Update the part of the records that runs from the start through the line containing "point(65,98)": replace "Collapse" with "Expand" and keep everything else unchanged. Leave the pictures out of your answer.

..........

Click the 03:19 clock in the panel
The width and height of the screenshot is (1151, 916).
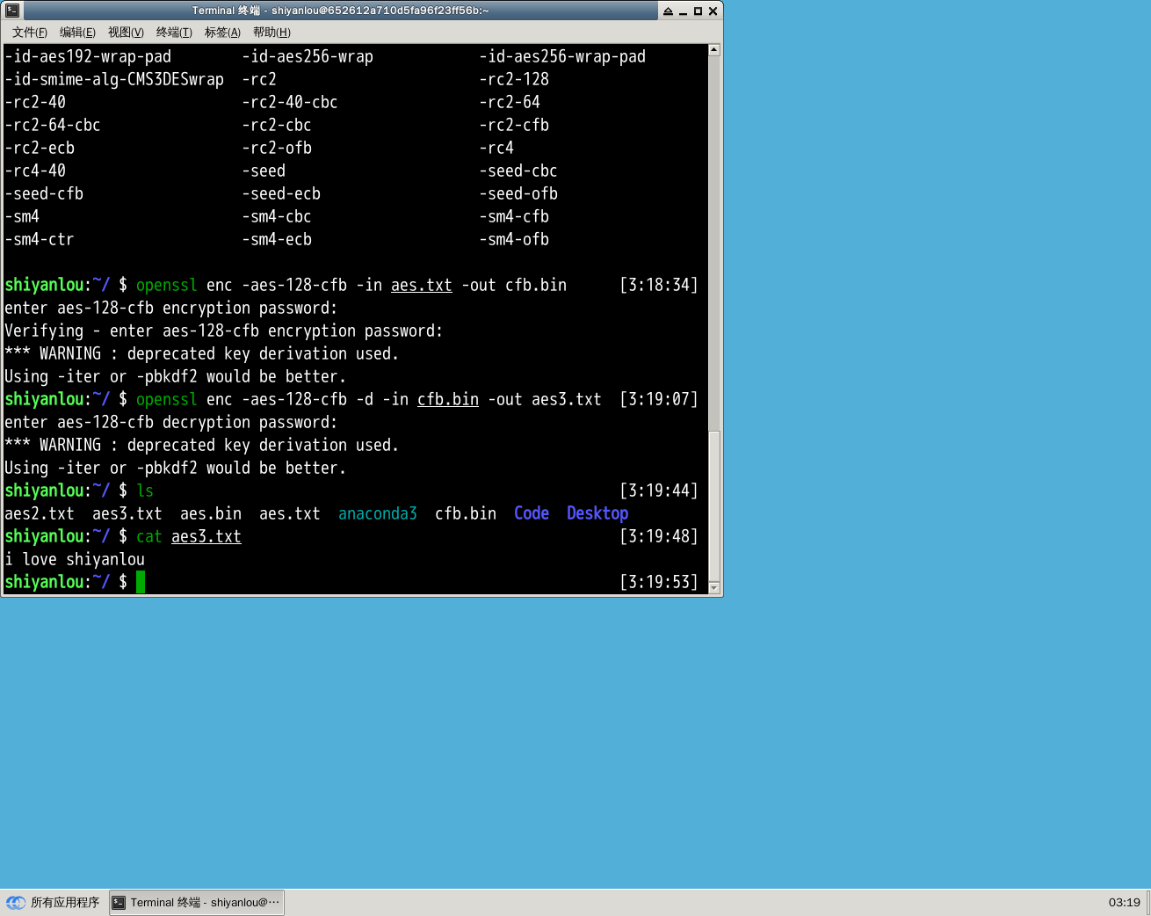click(x=1124, y=903)
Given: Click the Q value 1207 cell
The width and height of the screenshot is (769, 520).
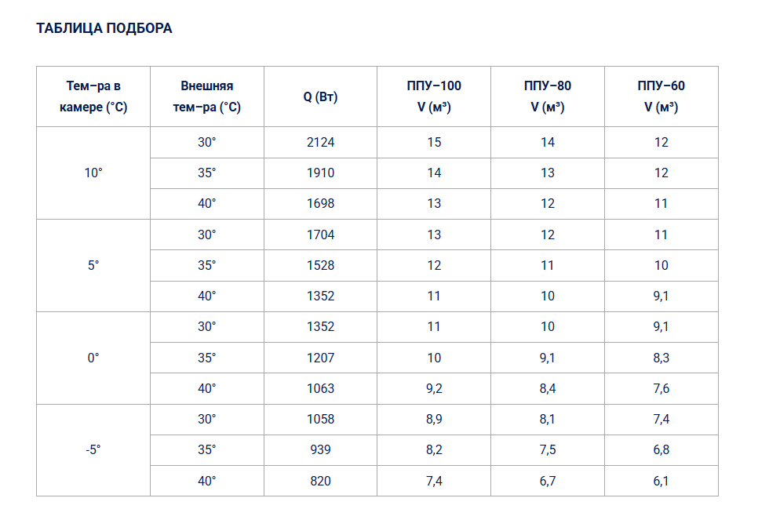Looking at the screenshot, I should pos(320,358).
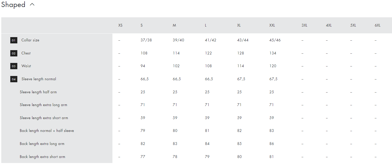Click the Collar size row label
Viewport: 392px width, 164px height.
tap(30, 40)
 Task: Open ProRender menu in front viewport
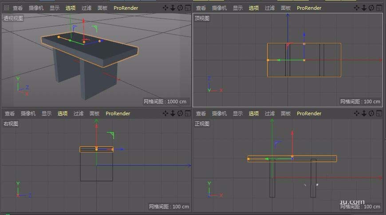[x=309, y=113]
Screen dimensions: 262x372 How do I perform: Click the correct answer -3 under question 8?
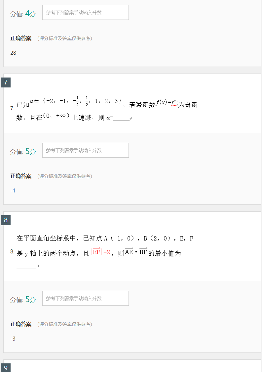[x=13, y=338]
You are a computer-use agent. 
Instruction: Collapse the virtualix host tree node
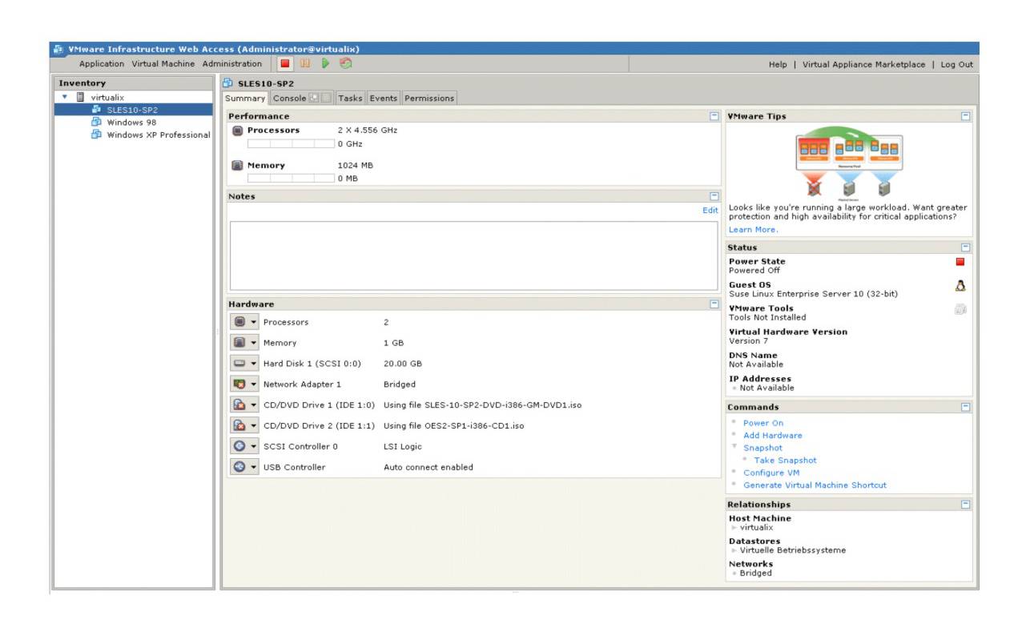point(65,98)
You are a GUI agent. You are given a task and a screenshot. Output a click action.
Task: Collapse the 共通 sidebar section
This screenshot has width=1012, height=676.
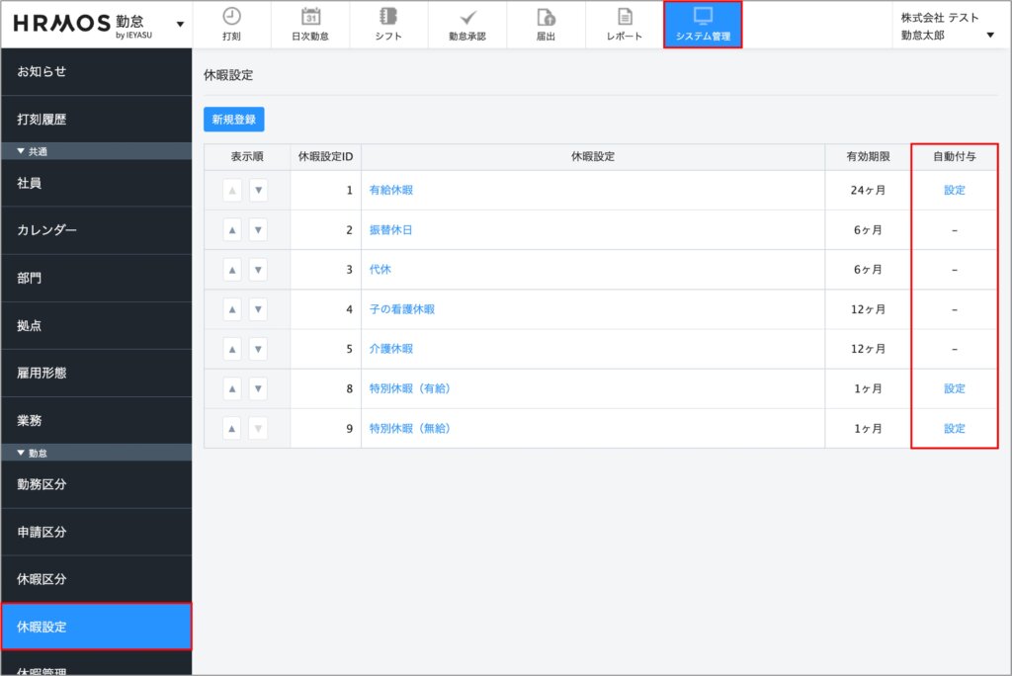[x=22, y=151]
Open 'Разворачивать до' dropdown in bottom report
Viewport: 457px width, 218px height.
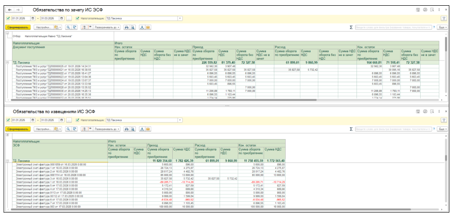click(105, 129)
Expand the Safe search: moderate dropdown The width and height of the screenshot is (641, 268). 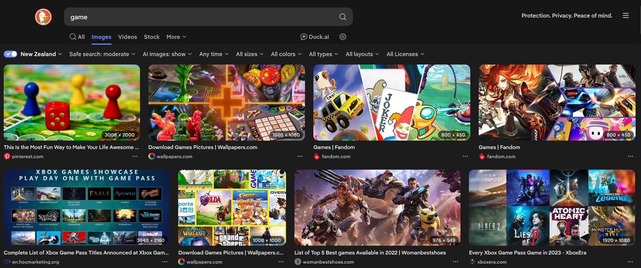pyautogui.click(x=102, y=54)
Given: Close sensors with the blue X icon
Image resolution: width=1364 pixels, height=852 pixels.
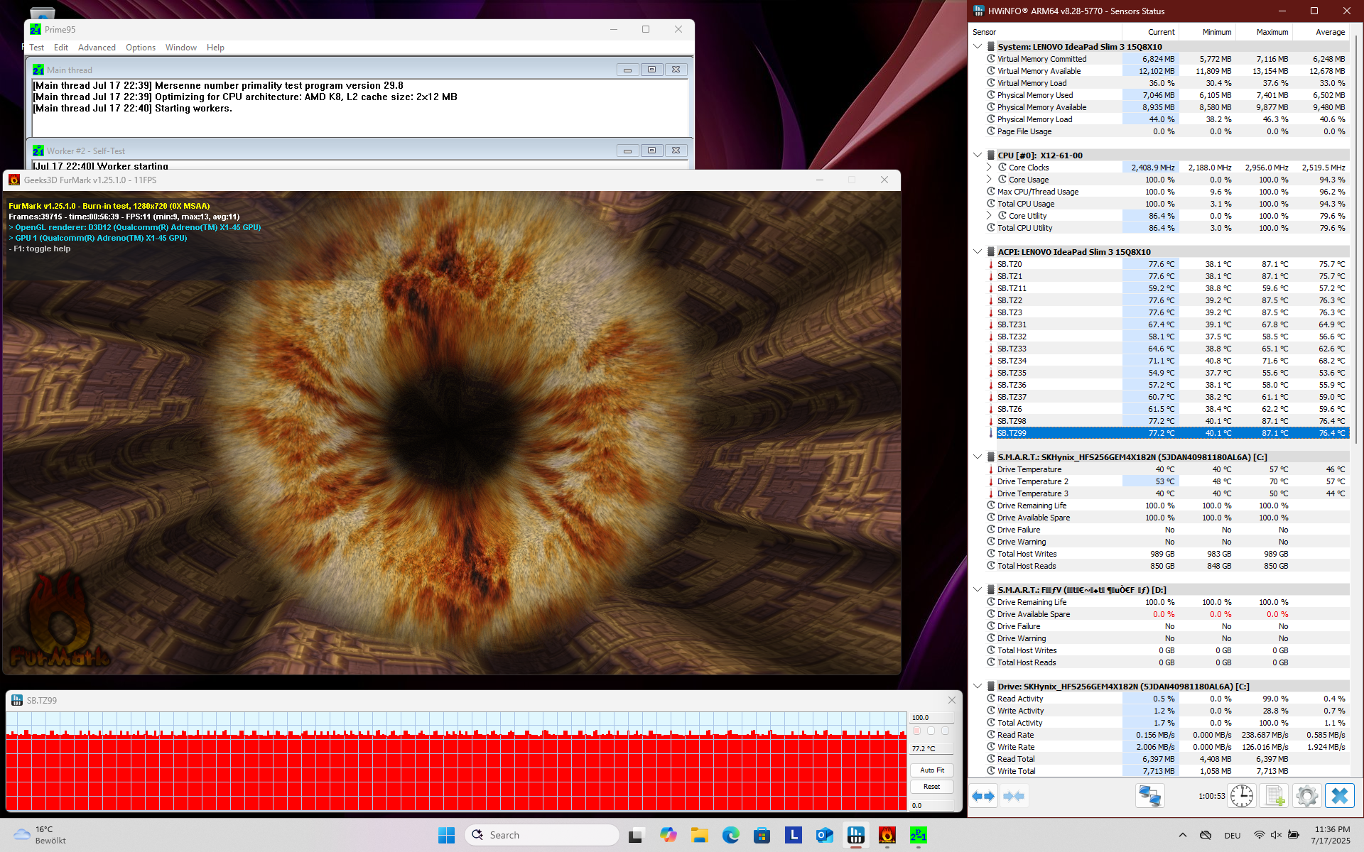Looking at the screenshot, I should pyautogui.click(x=1339, y=796).
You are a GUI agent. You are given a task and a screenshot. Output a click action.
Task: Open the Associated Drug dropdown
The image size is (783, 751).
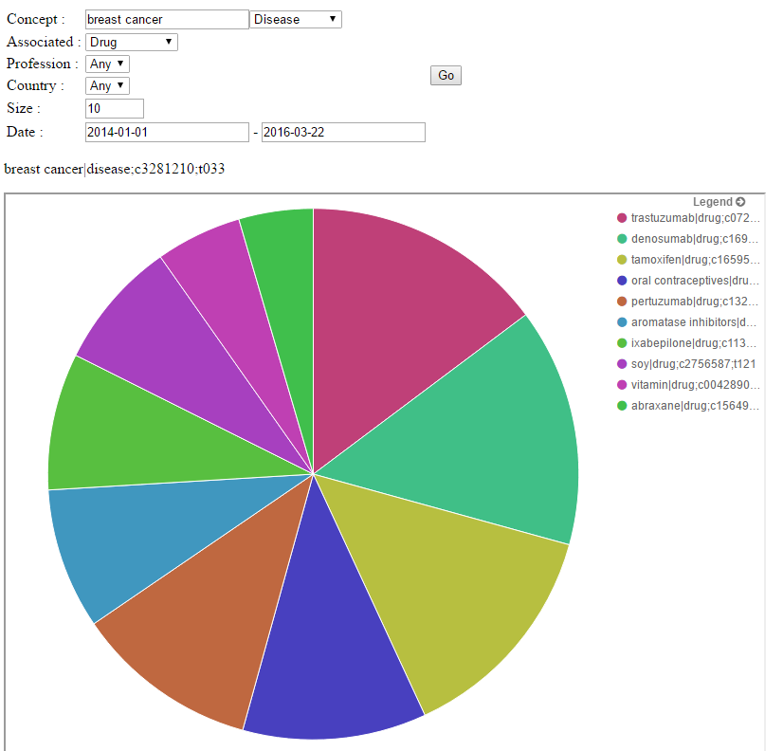coord(131,42)
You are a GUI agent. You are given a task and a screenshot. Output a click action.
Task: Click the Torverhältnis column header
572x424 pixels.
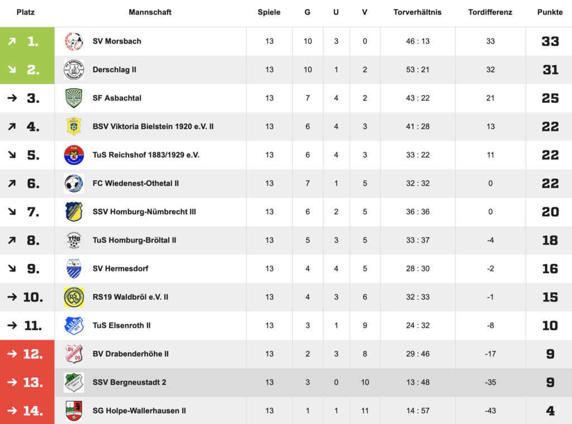coord(417,12)
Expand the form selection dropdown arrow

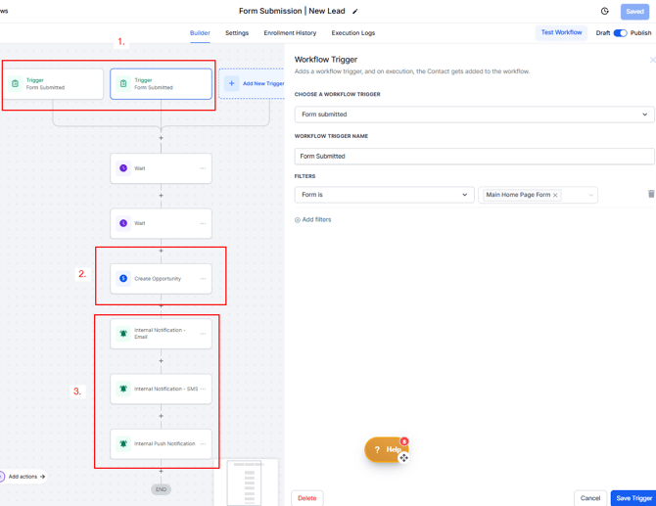click(x=590, y=195)
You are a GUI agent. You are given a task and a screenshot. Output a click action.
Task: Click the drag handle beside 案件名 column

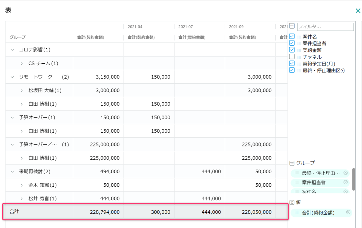click(299, 37)
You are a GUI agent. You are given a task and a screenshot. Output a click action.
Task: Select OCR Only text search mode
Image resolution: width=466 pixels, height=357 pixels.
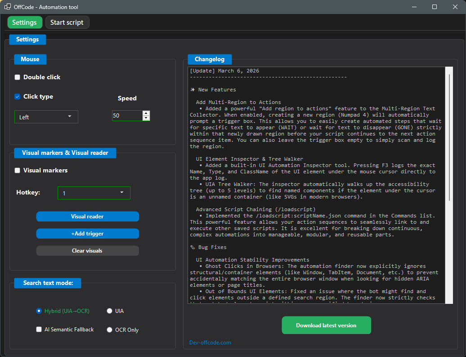pyautogui.click(x=109, y=330)
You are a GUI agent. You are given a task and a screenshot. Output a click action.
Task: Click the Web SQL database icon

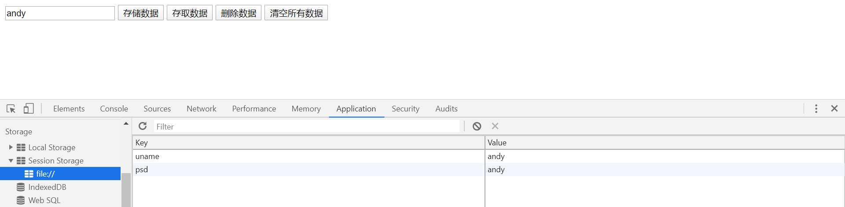point(21,200)
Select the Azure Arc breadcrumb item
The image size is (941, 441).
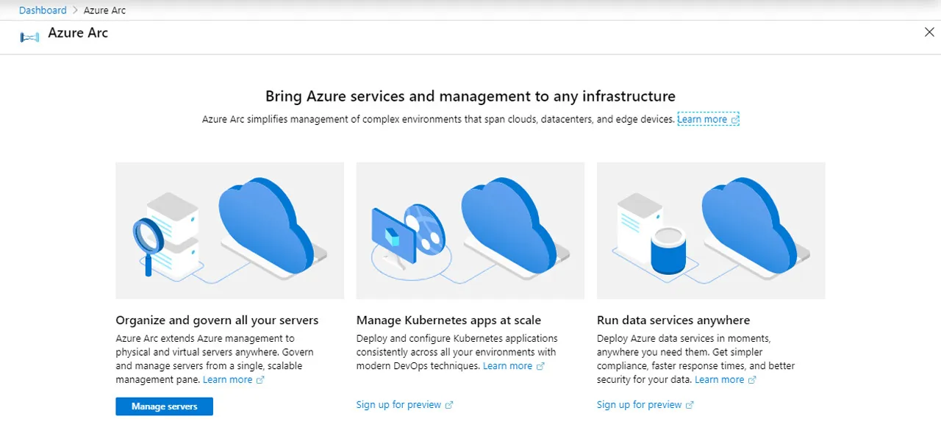coord(104,10)
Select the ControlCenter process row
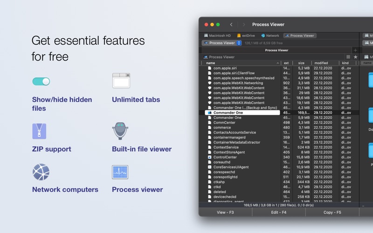 (x=225, y=157)
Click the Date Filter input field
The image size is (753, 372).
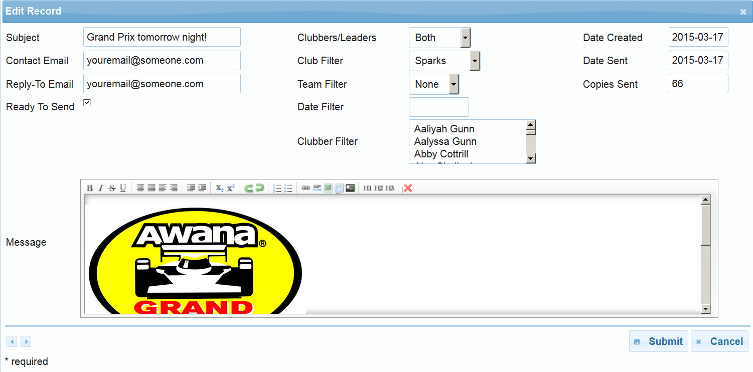pos(438,107)
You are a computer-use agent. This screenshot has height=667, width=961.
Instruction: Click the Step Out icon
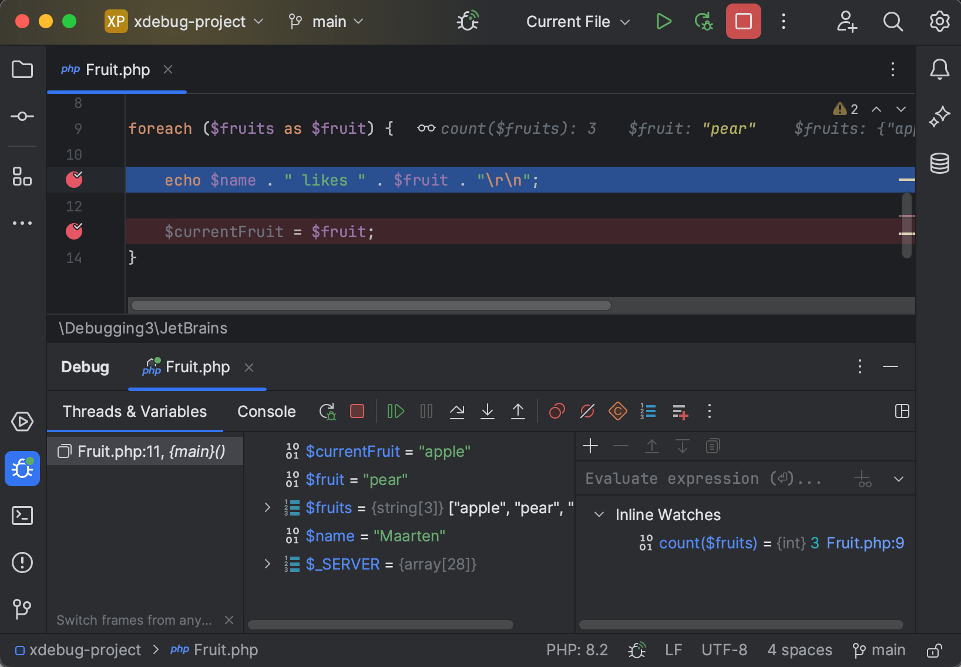[518, 411]
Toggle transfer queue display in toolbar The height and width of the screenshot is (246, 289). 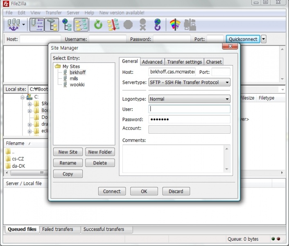pos(81,25)
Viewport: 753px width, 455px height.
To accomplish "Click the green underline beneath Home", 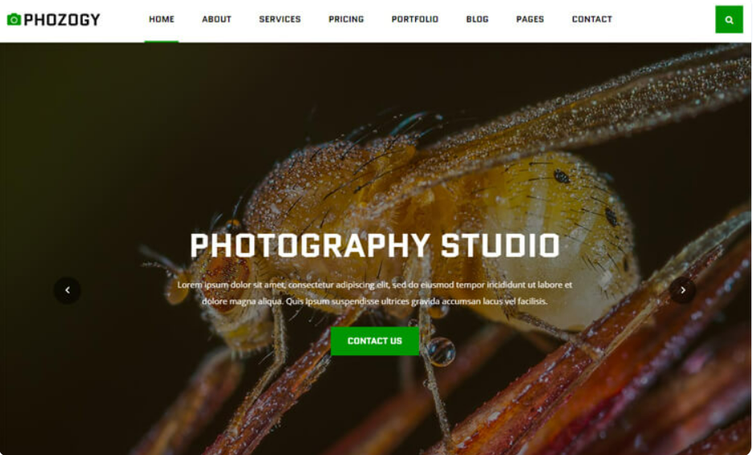I will point(162,41).
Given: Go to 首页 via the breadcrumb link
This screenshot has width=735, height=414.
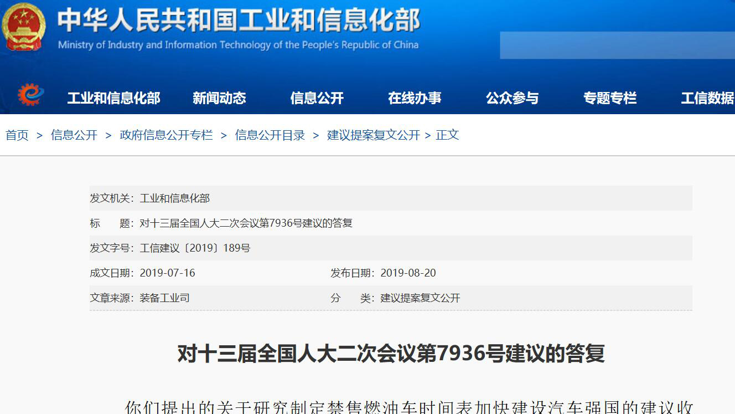Looking at the screenshot, I should (16, 135).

..........

**FULL RESPONSE:**
Click the 03:19 clock in the panel
The width and height of the screenshot is (1151, 916).
click(x=1124, y=903)
Given: Click the Q value 1207 cell
The width and height of the screenshot is (769, 520).
Looking at the screenshot, I should pos(320,358).
Click the Collar size row label
Viewport: 392px width, 164px height.
tap(30, 40)
 Task: Open ProRender menu in front viewport
[x=309, y=113]
Screen dimensions: 262x372 How do I perform: Click the correct answer -3 under question 8?
[x=13, y=338]
You are a computer-use agent. 
Instruction: Expand the virtualix host tree node
point(65,98)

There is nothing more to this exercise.